_Work to do_
Copy the following items word for word, covering every one of them.

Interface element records
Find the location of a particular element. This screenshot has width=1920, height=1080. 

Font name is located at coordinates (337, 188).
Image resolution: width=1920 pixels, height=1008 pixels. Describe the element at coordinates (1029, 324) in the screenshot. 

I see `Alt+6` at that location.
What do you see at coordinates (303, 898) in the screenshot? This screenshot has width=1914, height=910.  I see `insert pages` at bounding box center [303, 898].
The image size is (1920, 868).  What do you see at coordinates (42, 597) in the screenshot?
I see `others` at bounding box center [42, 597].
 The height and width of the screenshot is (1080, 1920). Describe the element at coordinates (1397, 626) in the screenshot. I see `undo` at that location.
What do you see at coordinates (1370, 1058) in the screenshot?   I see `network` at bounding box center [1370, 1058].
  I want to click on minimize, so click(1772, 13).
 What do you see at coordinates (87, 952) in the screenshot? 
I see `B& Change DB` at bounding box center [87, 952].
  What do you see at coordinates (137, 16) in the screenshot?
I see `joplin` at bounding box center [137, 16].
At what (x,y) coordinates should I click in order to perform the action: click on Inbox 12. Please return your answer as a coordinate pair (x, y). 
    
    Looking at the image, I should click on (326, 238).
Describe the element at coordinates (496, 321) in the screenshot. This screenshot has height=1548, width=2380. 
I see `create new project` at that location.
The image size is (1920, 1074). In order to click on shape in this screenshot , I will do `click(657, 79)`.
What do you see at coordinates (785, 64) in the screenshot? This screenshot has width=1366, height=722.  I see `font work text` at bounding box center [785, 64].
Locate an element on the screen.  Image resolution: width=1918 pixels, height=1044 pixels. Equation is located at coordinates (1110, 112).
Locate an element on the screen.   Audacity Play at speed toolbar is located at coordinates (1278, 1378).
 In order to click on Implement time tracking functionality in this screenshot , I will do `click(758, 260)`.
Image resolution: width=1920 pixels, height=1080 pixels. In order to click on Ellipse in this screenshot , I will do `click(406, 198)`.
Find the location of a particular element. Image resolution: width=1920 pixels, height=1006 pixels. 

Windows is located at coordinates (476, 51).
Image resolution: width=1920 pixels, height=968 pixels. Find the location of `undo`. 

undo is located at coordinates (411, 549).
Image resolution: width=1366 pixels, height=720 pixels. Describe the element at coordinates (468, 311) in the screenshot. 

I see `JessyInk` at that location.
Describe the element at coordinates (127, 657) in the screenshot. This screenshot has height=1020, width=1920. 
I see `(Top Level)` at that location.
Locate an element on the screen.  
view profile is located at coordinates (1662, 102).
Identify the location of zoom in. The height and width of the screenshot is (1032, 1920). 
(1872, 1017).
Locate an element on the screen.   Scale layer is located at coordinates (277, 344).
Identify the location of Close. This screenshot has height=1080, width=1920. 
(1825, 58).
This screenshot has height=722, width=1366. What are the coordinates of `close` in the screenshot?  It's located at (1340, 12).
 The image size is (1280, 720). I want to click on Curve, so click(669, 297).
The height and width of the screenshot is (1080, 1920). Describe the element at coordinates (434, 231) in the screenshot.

_Result for this task_
Find the location of a particular element. This screenshot has width=1920, height=1080. 

Font name is located at coordinates (337, 188).
Image resolution: width=1920 pixels, height=1008 pixels. Describe the element at coordinates (1029, 324) in the screenshot. 

I see `Alt+6` at that location.
What do you see at coordinates (303, 898) in the screenshot? This screenshot has width=1914, height=910.  I see `insert pages` at bounding box center [303, 898].
The image size is (1920, 868).  What do you see at coordinates (42, 597) in the screenshot?
I see `others` at bounding box center [42, 597].
 The height and width of the screenshot is (1080, 1920). Describe the element at coordinates (1397, 626) in the screenshot. I see `undo` at that location.
What do you see at coordinates (1370, 1058) in the screenshot?   I see `network` at bounding box center [1370, 1058].
  I want to click on minimize, so click(1772, 13).
 What do you see at coordinates (87, 952) in the screenshot? 
I see `B& Change DB` at bounding box center [87, 952].
  What do you see at coordinates (137, 16) in the screenshot?
I see `joplin` at bounding box center [137, 16].
At what (x,y) coordinates should I click in order to perform the action: click on Inbox 12. Please return your answer as a coordinate pair (x, y). 
    
    Looking at the image, I should click on (326, 238).
Describe the element at coordinates (496, 321) in the screenshot. This screenshot has height=1548, width=2380. 
I see `create new project` at that location.
The image size is (1920, 1074). In order to click on shape in this screenshot , I will do `click(657, 79)`.
What do you see at coordinates (785, 64) in the screenshot? This screenshot has width=1366, height=722.  I see `font work text` at bounding box center [785, 64].
Locate an element on the screen.  Image resolution: width=1918 pixels, height=1044 pixels. Equation is located at coordinates (1110, 112).
Locate an element on the screen.   Audacity Play at speed toolbar is located at coordinates (1278, 1378).
 In order to click on Implement time tracking functionality in this screenshot , I will do `click(758, 260)`.
Image resolution: width=1920 pixels, height=1080 pixels. In order to click on Ellipse in this screenshot , I will do `click(406, 198)`.
Find the location of a particular element. Image resolution: width=1920 pixels, height=1006 pixels. 

Windows is located at coordinates (476, 51).
Image resolution: width=1920 pixels, height=968 pixels. Find the location of `undo`. 

undo is located at coordinates (411, 549).
Image resolution: width=1366 pixels, height=720 pixels. Describe the element at coordinates (468, 311) in the screenshot. 

I see `JessyInk` at that location.
Describe the element at coordinates (127, 657) in the screenshot. This screenshot has height=1020, width=1920. 
I see `(Top Level)` at that location.
Locate an element on the screen.  
view profile is located at coordinates (1662, 102).
Identify the location of zoom in. The height and width of the screenshot is (1032, 1920). 
(1872, 1017).
Locate an element on the screen.   Scale layer is located at coordinates (277, 344).
Identify the location of Close. This screenshot has height=1080, width=1920. 
(1825, 58).
This screenshot has height=722, width=1366. What are the coordinates of `close` in the screenshot?  It's located at (1340, 12).
 The image size is (1280, 720). I want to click on Curve, so click(669, 297).
The height and width of the screenshot is (1080, 1920). Describe the element at coordinates (434, 231) in the screenshot.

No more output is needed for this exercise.